Before there was weather science there were other ways of trying to figure out what the atmosphere was up to. This part also gives you a good look at weather lore, some of the famous sayings and proverbs and signs that have been passed down through the ages.
Where do you go from here? Weather data and other information about the weather is a huge part of the Internet, and in the Appendix, you can find a list of major weather websites to get you started in the right direction.
Chapter 2
Forecasts and Forecasting
IN THIS CHAPTER
Weathering the forecast
Wising up to the key words
Trying out the tools
Going places with a weather map
Accurately and precisely forecasting weather is a very hard thing to do. In fact, a 100 percent accurate forecast is impossible. (Find “The Butterfly Effect” in this chapter and see why.) Look into the history of almanackers and fortune-tellers of the 19th century, and you will realize that people have wanted reliable weather forecasting long before they could get it. Even early scientists who began to understand the weather thought that forecasting its future was out of the question.
The local forecast may seem easy and breezy, but before it gets to the Internet and the screens of our mobile devices or TVs, a lot of hard science and heavy-duty number-crunching has been going on. My people at the Go Figure Academy of Sciences (GoFAS) tell me that meteorology, the study of the atmosphere, is harder than rocket science. (Check out the sidebar about GoFAS for the real lowdown on this imaginary institution.)
Think of it this way: When it blasts off its launch pad, the first thing scientists want their rockets to do is get out of the atmosphere, to leave behind all the turbulent mess of swirling gases surrounding Earth. (As you may have noticed, a rocket that doesn’t do this is quickly in big trouble!) As soon as it can, it enters the quiet, predictable vacuum of space.
A meteorologist, on the other hand, never gets out of this mess of blowing gases we call the atmosphere. This chaotic environment makes the job of a meteorologist a lot more complicated. A research meteorologist not only has to know everything a rocket scientist knows about the physical laws of motion and mass, about gravity and what-have-you, but also about chemistry and fluid dynamics.

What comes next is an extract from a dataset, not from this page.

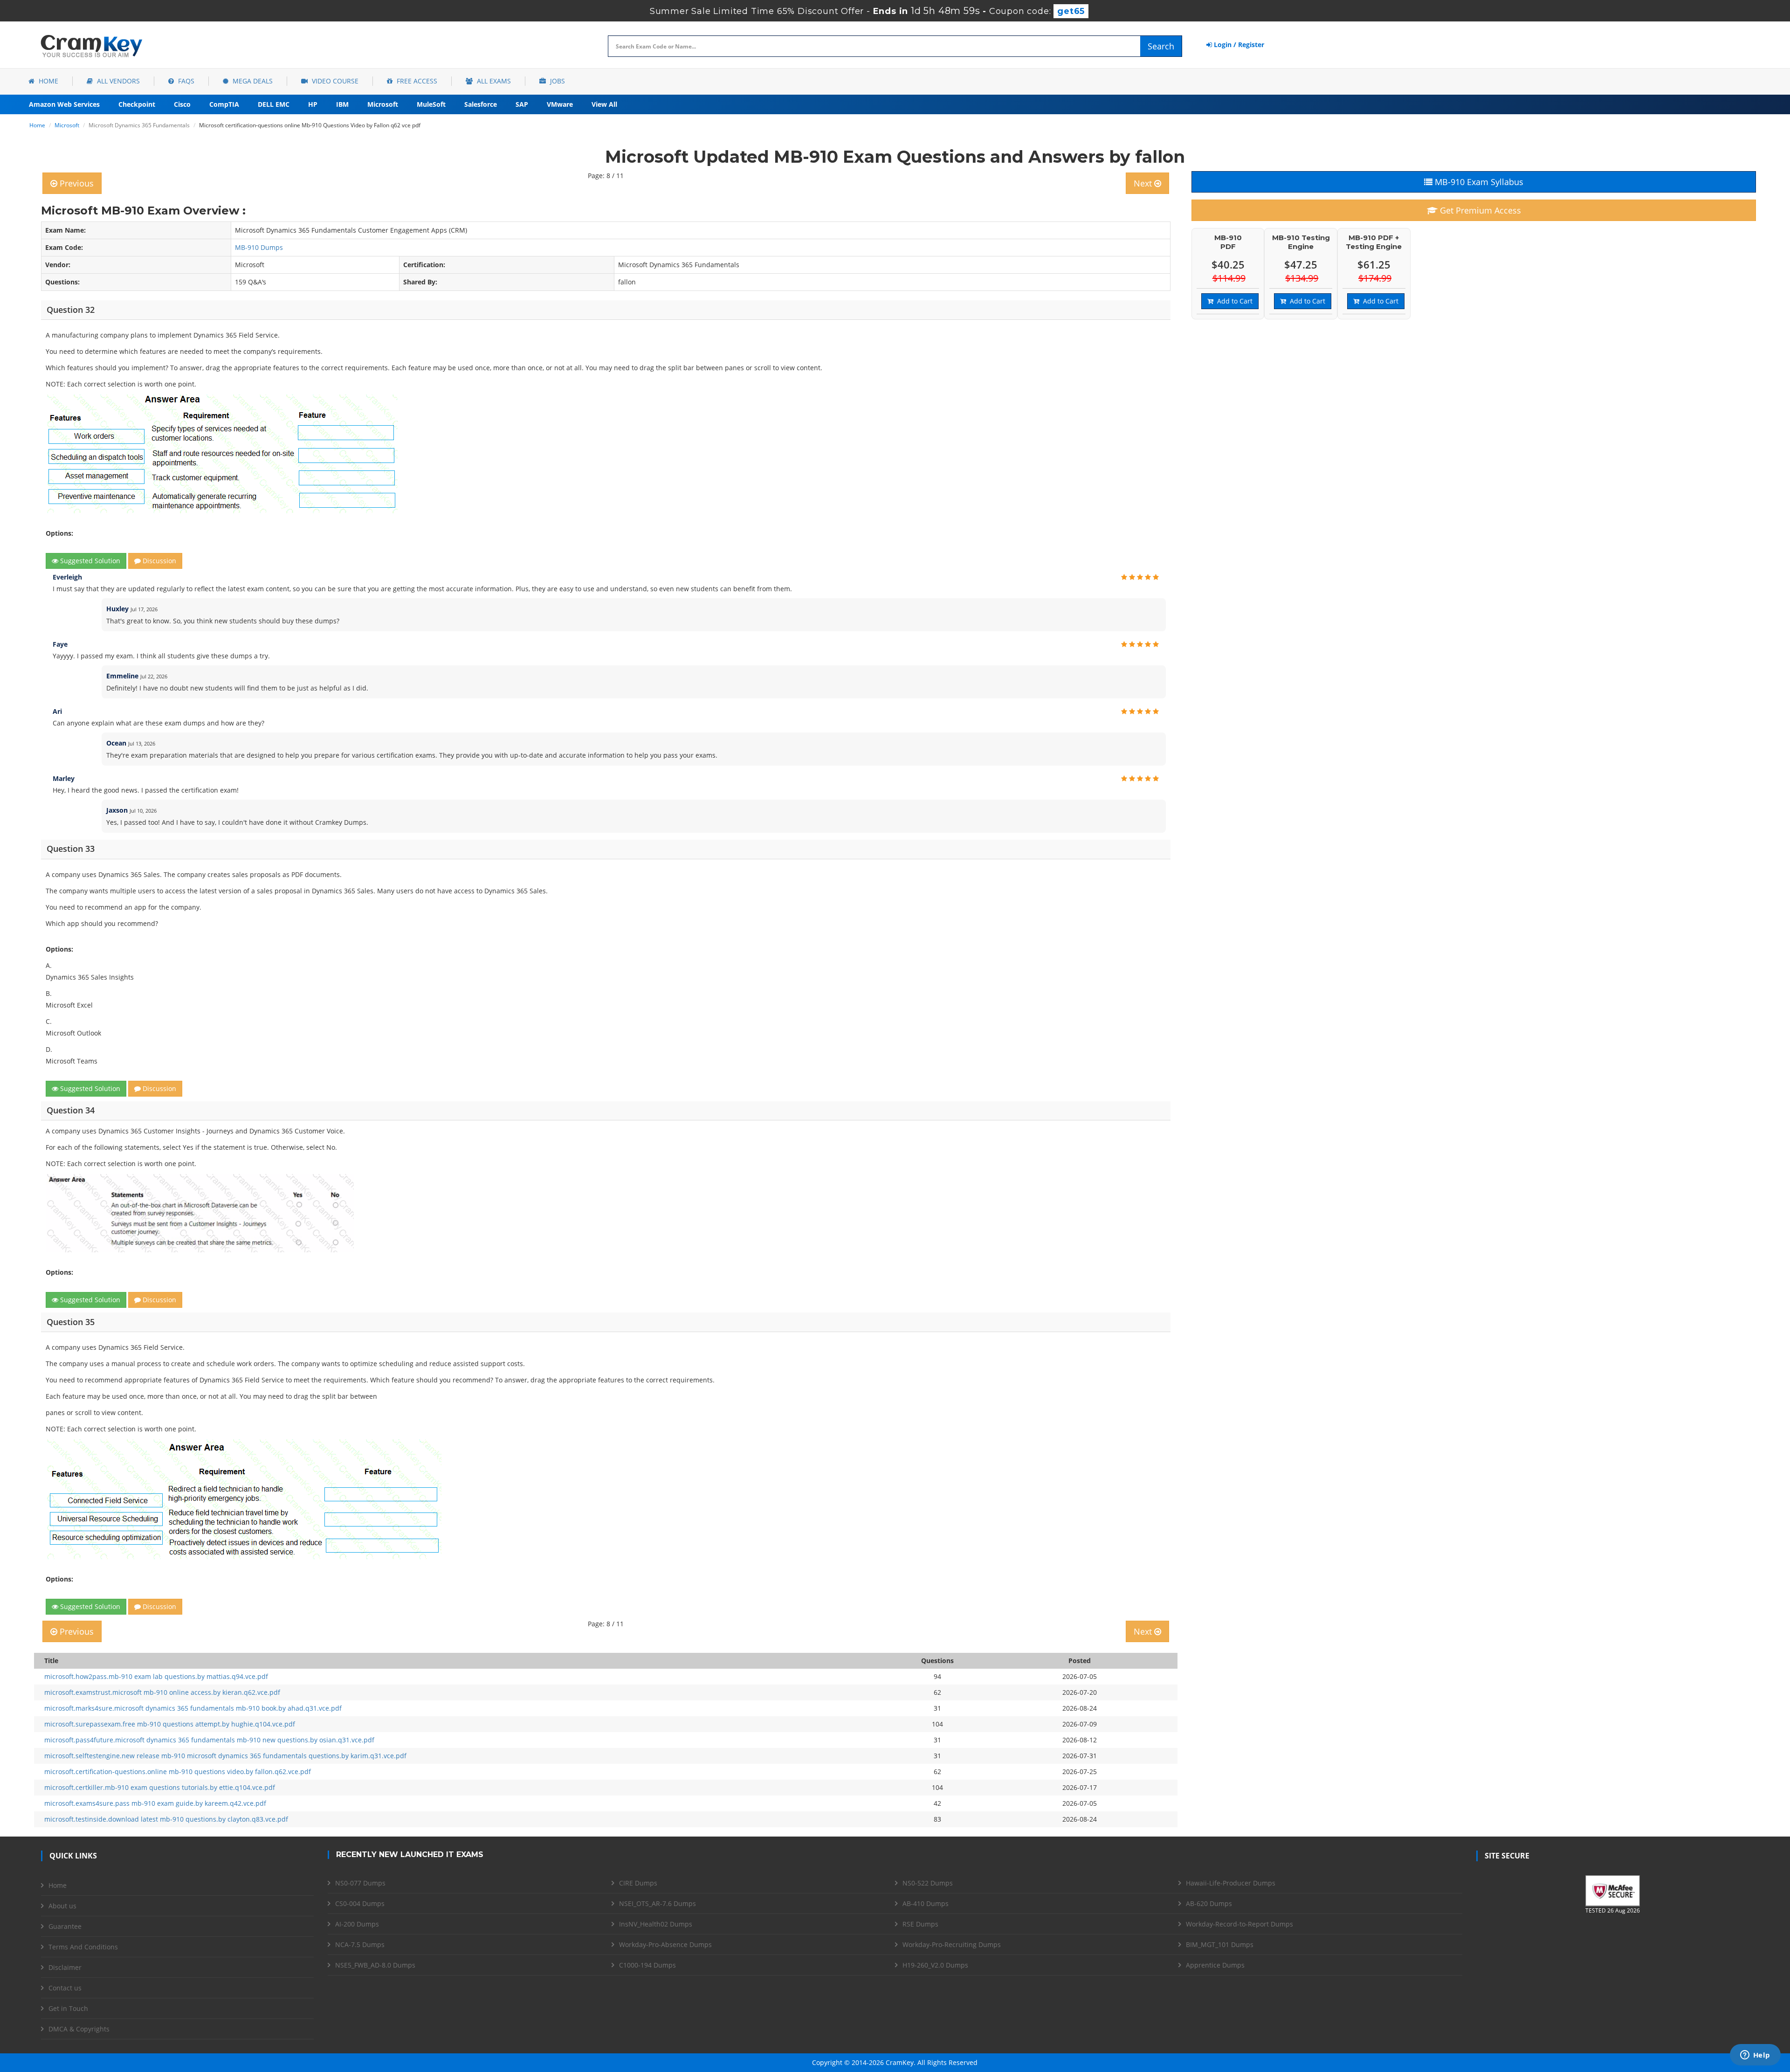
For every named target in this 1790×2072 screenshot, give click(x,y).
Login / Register (1238, 44)
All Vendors (117, 80)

And the mathematics, well — let me put it this way: Meteorologists have bigger computers.
Some of the most powerful supercomputers in the world are devoted to figuring out what the weather is going to be like one day to the next. You wouldn’t believe everything that goes into making a modern, state-of-the-art, accurate weather forecast. But, in this chapter, I’m going to tell you anyway!

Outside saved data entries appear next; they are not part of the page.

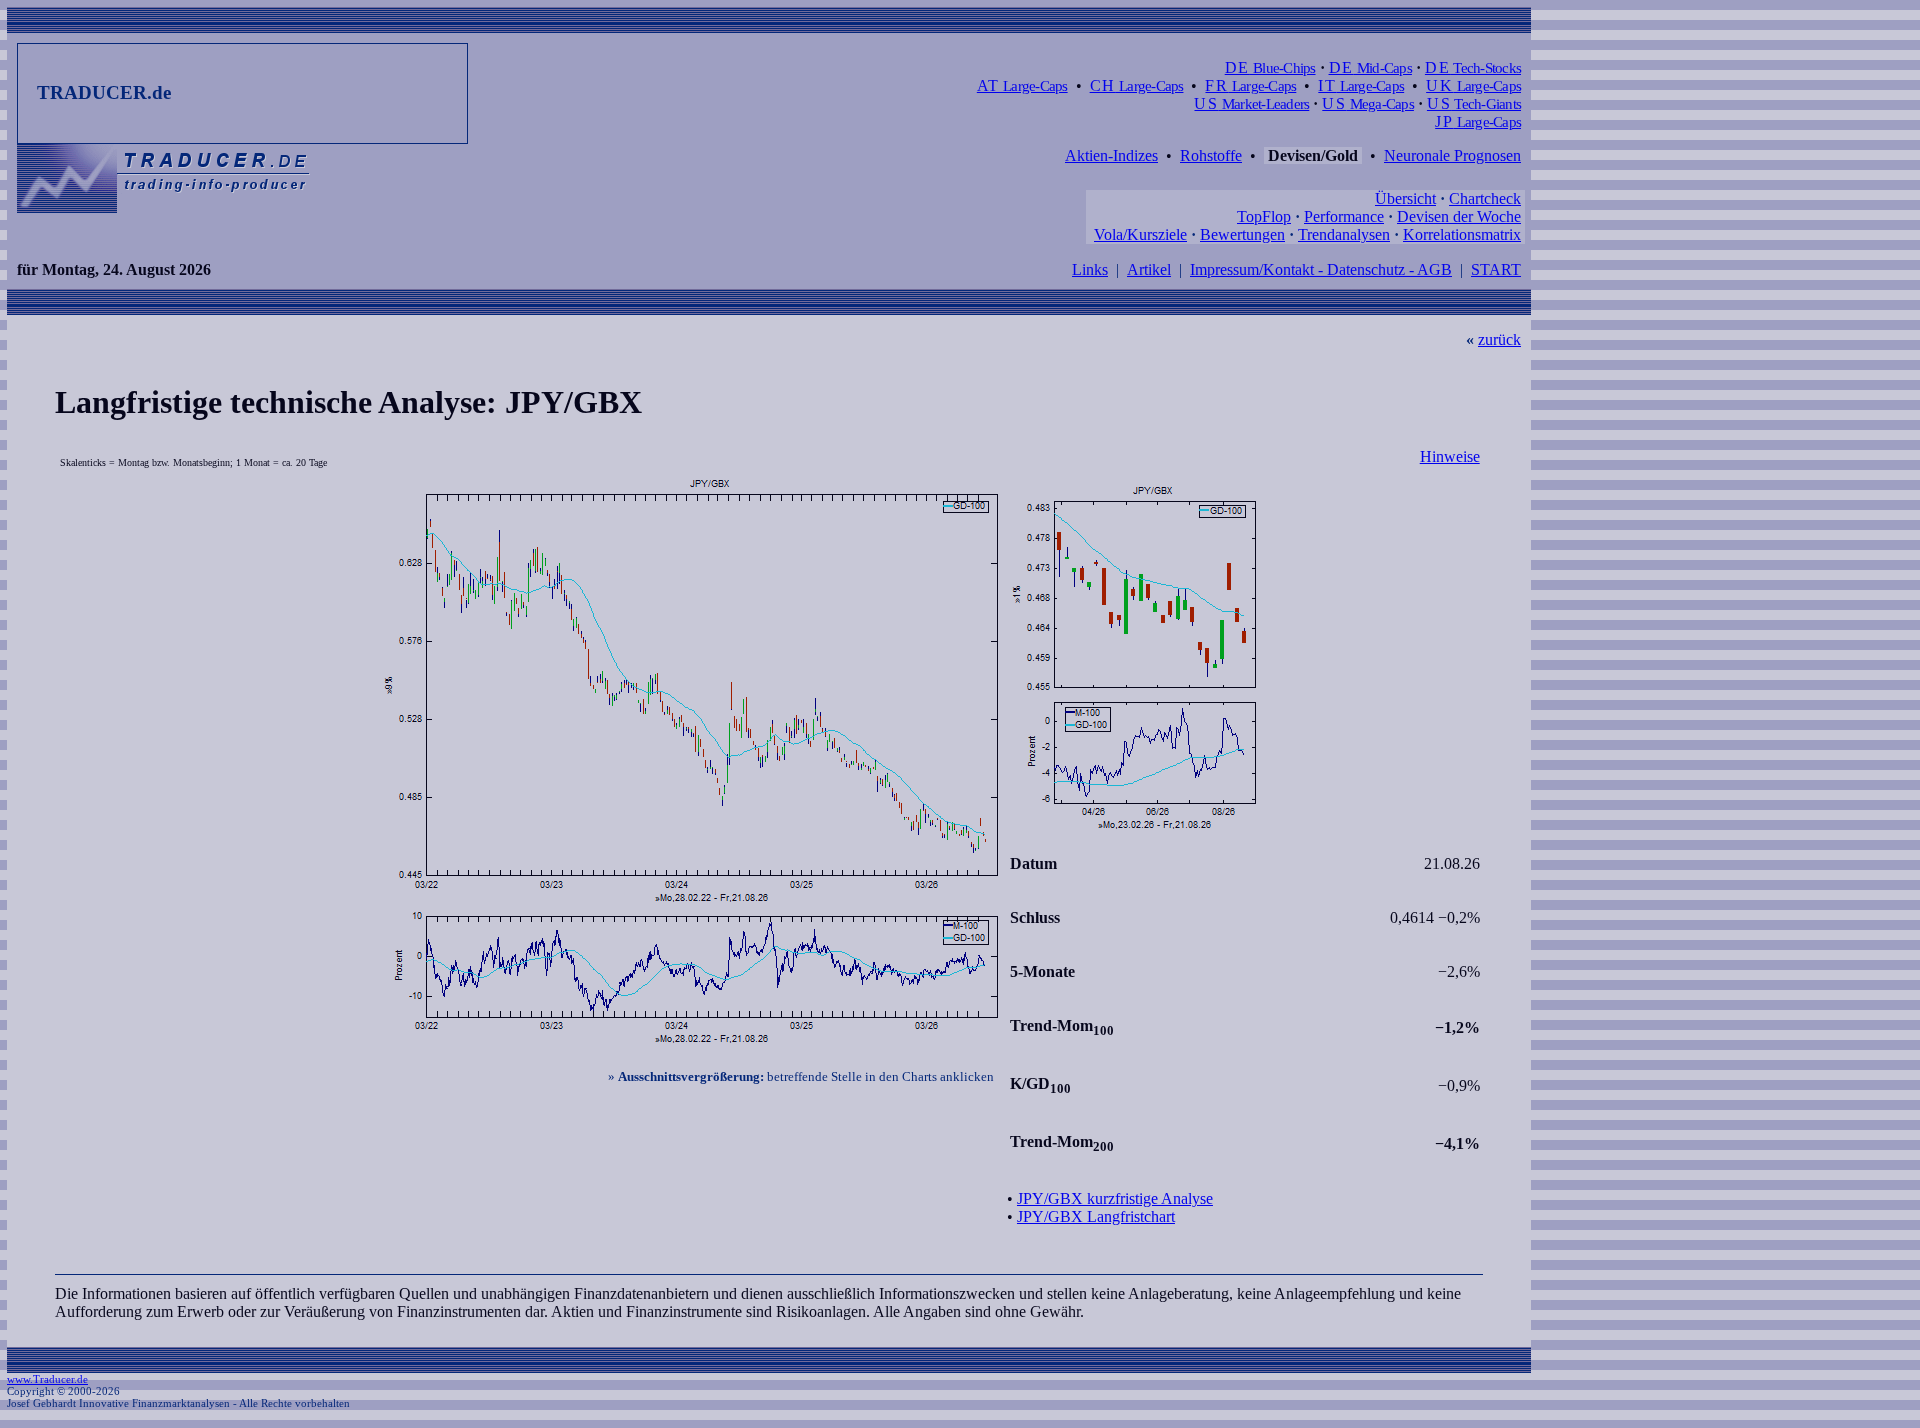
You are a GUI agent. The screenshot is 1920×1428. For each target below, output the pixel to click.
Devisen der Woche (1459, 216)
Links (1090, 269)
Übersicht (1405, 198)
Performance (1344, 216)
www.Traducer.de (47, 1379)
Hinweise (1450, 456)
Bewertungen (1242, 234)
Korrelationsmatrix (1462, 234)
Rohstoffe (1211, 155)
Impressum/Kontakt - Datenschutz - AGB (1321, 269)
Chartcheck (1485, 198)
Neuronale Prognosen (1452, 155)
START (1496, 269)
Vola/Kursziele (1140, 234)
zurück (1499, 339)
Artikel (1149, 269)
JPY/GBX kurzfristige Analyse (1115, 1198)
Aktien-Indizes (1111, 155)
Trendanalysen (1344, 234)
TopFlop (1264, 216)
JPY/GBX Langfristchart (1096, 1216)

Before the advent of electronic computers in the 1950s, weather forecasting was a much more difficult and, frankly, less accurate service. In those days, weather forecasting developed a reputation for inaccuracy that still haunts the business. Some early television forecasters even used puppets and other light-hearted distractions to ham up their presentations. The idea was that predictions were not expected to be taken too seriously.

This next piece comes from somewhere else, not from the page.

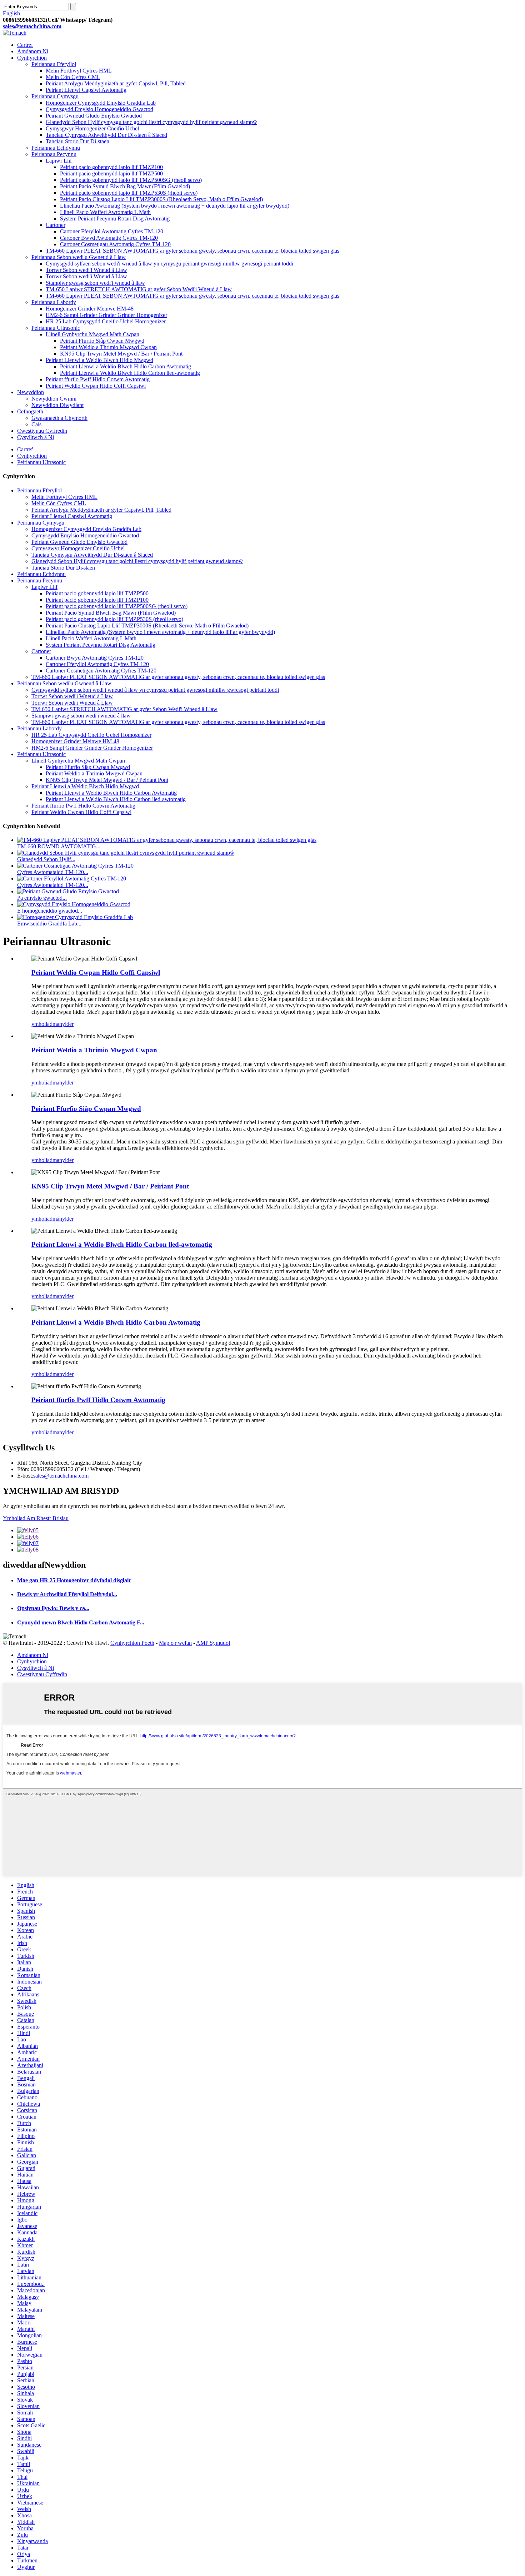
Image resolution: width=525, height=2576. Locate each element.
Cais (36, 424)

Many forecasters in those days used a method that relied on maps of other days’ weather. They would draw a map locating areas of high and low pressure, warm and cold air masses, and moving storm fronts. Then they would page through big collections of earlier maps in search of patterns that most closely resembled the weather they saw before them. This was standard procedure: The map with the best fit would serve as an analog of what to expect from the current day’s pattern. A certain amount of personal experience and reputation and even “hunches” went into it. After decades of forecasting weather, this was the state of the art. Sometimes this analog method produced a fairly accurate prediction of the day ahead, and sometimes it didn’t.
Looking back, it is easy to see now that early forecasters were attempting to do something that just wasn’t humanly possible. The problem they were trying to solve was too big for their science. For one thing, their data was too sparse, their picture of the atmosphere was too sketchy. Even if they had more data, they didn’t have a way to manipulate the information fast enough to stay ahead of the passing weather.
THE GO FIGURE ACADEMY OF SCIENCES
Weather science can be a complicated and difficult subject, so I figured Weather For Dummies ought to have its very own think tank. So, well … I made one up. It’s the Go Figure Academy of Sciences (GoFAS), and it’s all mine. It can be yours, too, if you want it. I took the best people I could find and put them to work in my own place.
It looks a little like the World Weather Building that the National Weather Service occupies outside of Washington, D.C. (see figure). It also looks a little like the Massachusetts Institute of Technology, except my dome comes to a sharper point. Anyway, I think it looks pretty great!
Computer technology changed meteorology from top to bottom — nowhere more dramatically than in the field of weather forecasting. For the first time, with high-speed computer modelling of conditions in the atmosphere, forecasters had a way to quickly manipulate high volumes of in coming and out going data. No more puppets. No more song and dance. Everything depends on the quality of the models, of course, and since the 1950s, much of the time and money have been spent on computer hardware and software — making the models more sophisticated and sensitive to changes in the atmosphere.
Like the atmosphere itself, forecasting its behavior now is global in scope. National and private commercial forecasting services around the world maintain large, complex supercomputer simulations of the atmosphere and produce important global or regional forecasts. Two of the best known and most widely used are the global models produced by the U.S. National Weather Service (the Global Forecast System) and the European Centre for Medium-Range Weather Forecasts (known as the European Model). Weather forecasting is a much bigger science and a bigger business than it used to be.